Italian cuisine: Linguine with Olive Tapenade & Pecorino

Oct 20, 2024 357

October is Italian American heritage month and National Pasta Month in the United States. When you think about, what food does a better job of representing Italy than delicious and nourishing pasta? This recipe is a perfect vegetarian first course made from good quality olives and olive oil.

Tapenade is an olive paste which originally hails from Roman times and is popular in many areas where the Romans once ruled. When preparing this recipe, be sure to make extra tapenade because you can serve it on its own with crudites or on bread or bruschetta as a separate appetizer. It also tastes great slathered over grilled chicken and fish, which make wonderful second courses to follow this dish.

This recipe is from my latest book Olive Oil For Dummies which can be purchased here.

Linguine with Olive Tapenade & Pecorino

Prep time: 5 min Cook time: 10 min Yield: 4 servings

Ingredients

½ teaspoon unrefined sea salt

1 pound linguine

1/2 cup black olives such as Gaeta or Kalamata, pitted

Juice and zest of 1 lemon

1/4 teaspoon freshly ground pepper

¼ cup The Governor, or other good quality extra virgin olive oil

½ cup freshly grated Pecorino cheese (Romano, Sardo, Toscano, or Crotonese)

½ cup finely chopped Italian parsley

Directions

1) Bring a large pot ¾ full of water to a boil over high heat. Add salt. Add pasta and use tongs to twist and submerge in water. Reduce heat to medium low and continue to cook according to package directions, stirring often, until pasta is al dente.
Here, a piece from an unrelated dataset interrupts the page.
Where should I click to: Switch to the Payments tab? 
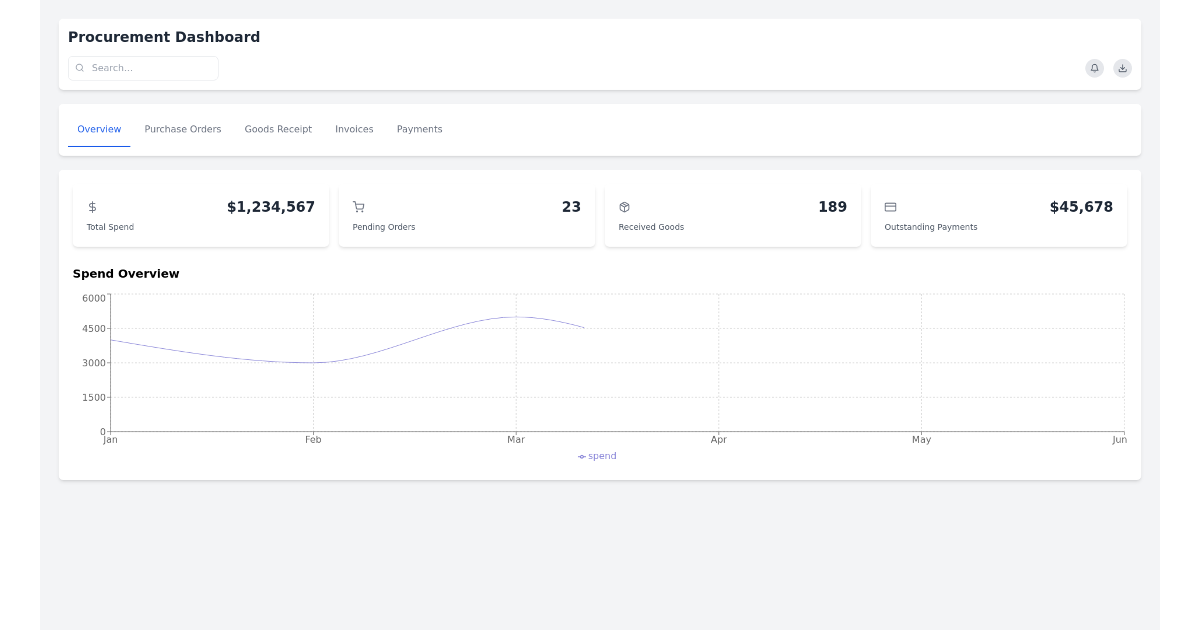click(419, 129)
2) While the pasta is cooking place olives, lemon juice, pepper, and olive oil in food processor and mix to combine and form a paste.
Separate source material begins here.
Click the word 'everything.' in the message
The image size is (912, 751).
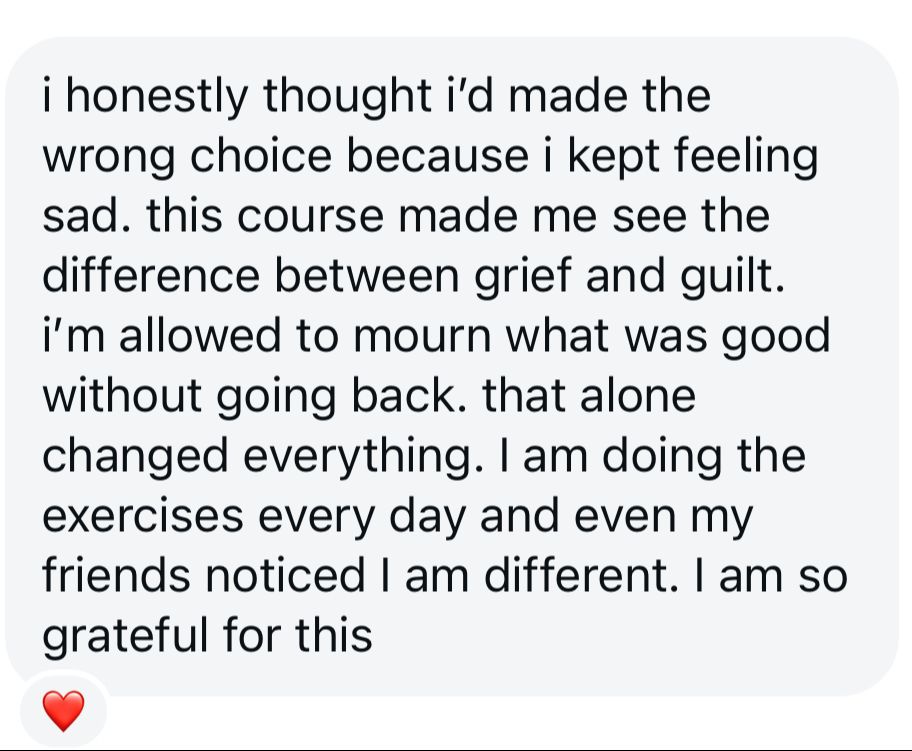(x=364, y=455)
3) When pasta is cooked, drain it and reserve ¼ cup of the hot water. Return the linguine to the pan and scoop in the tapenade. Use tongs to coat the pasta well. Plate on individual plates or a large bowl. Garnish with pecorino cheese and parsley and serve hot.

Note 

The Governor EVOO is a well-balanced, single variety, robust, intensely bold extra virgin olive oil produced from the centenarian lianoli variety of olive from the island of Corfu. It’s a robust olive oil with aromas of fruity green olive, freshly cut grass, green peppers, almond and walnuts. A velvety mouthfeel and a long intense peppery finish that complement the olive tapenade.  Pair with a Grillo from Sicily, or an Assyrtiko from Santorini, or another wine with crisp acidity and citrus flavors.

Vary It!

Use other varieties of olives or sundried red tomatoes in the tapenade. You can also use the tapenade to coat other varieties of pasta such as penne, farfalle, and fettuccine.